It was clear when Russian opposition leader Alexei Navalny fell critically ill on a flight from Siberia to Moscow in August that he was not drunk or hypoglycemic or suffering any kind of everyday discomfort. Yet Russian government officials were pushing these and other patently ridiculous theories as Navalny was rushed to a hospital and then airlifted to Berlin for urgent, life-saving care. They still are, long after laboratories in Germany, France, and Sweden determined that Navalny was in fact poisoned with Novichok—an internationally banned nerve agent developed during the Soviet era by Russia, which according to most Western intelligence agencies is the only country that still possesses it.
After spending several weeks in a medically induced coma, Navalny is recovering. In mid-September, he shared a photo of himself from his hospital bed in Berlin. Noticeably gaunt but alert and plainly ready to rejoin the fray, he promised he’d be returning to Russia, where his supporters in the Siberian city of Novosibirsk made notable gains in last month’s nationwide municipal elections. Navalny’s courage is even more commendable than his tenacity, because this was not the first time he was targeted. On multiple occasions in 2017, he was doused by unknown assailants with antiseptic dye, with one attack permanently damaging his vision. Last year, after being detained by the Russian government, he was hospitalized for an “acute allergic reaction” that his personal physician believes was triggered by a chemical substance. (Navalny is far from being the first high-profile critic of Russian President Vladimir Putin to be poisoned or otherwise marked for death.)
European governments immediately condemned the attack on Navalny. British Prime Minister Boris Johnson was vocal in his criticism, and Germany’s Angela Merkel called for a thorough investigation. They and other leaders left little doubt about where Western Europe stands on the attempted murder of political dissidents, and on Russian misbehavior in general. Donald Trump’s silence on Navalny’s poisoning stood in contrast, and was in keeping with his curious passivity on any number of Russian transgressions. His administration has lately ignored new intelligence reports calling Russian interference in the upcoming election an “immediate threat” to American democracy, while Trump himself has challenged the FBI director’s congressional testimony on that fact. A whistleblower has also charged the administration with directing the Department of Homeland Security to hide evidence of a Russian disinformation campaign aimed at helping the president’s reelection chances.
In the absence of American presidential leadership on checking Russian misbehavior, the job has fallen primarily to the European Union. Merkel may bear the bigger part of this burden in the near term, in part because Germany currently holds the EU’s rotating presidency. She has tried to deal with Putin since becoming chancellor in 2005, but has grown increasingly frustrated at his insistence on causing trouble. In 2014, she led an EU effort to impose economic sanctions on Russia following its invasion of Ukraine. Since the attack on Navalny, her government has referred the case to the UN’s chemical-weapons watchdog at the Hague and may stop a controversial Russia-to-Germany natural-gas pipeline project that Putin desperately wants to complete.

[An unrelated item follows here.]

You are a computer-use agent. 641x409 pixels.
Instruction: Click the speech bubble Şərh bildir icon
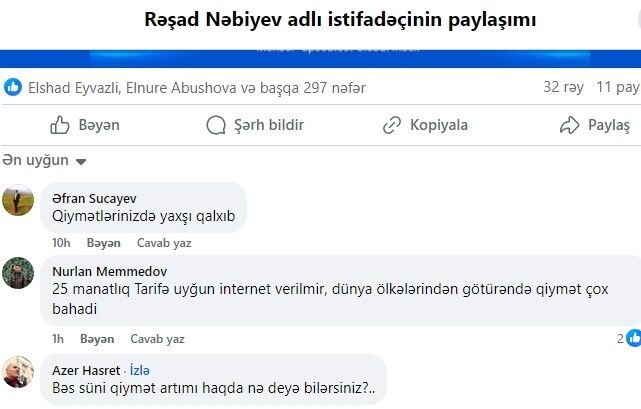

“We Europeans must take our fate into our own hands,” Merkel said three years ago, seemingly steeling herself to the idea that Europe could no longer count on the help of its once-stalwart American partner. Whether the EU can handle Russia on its own is unclear. Whether it will have to is another story. Democratic presidential candidate Joe Biden says he considers Russia an opponent, which seems the appropriate position to take. Rather than enabling Putin’s lawless behavior, the United States should be working with Europe to stop it.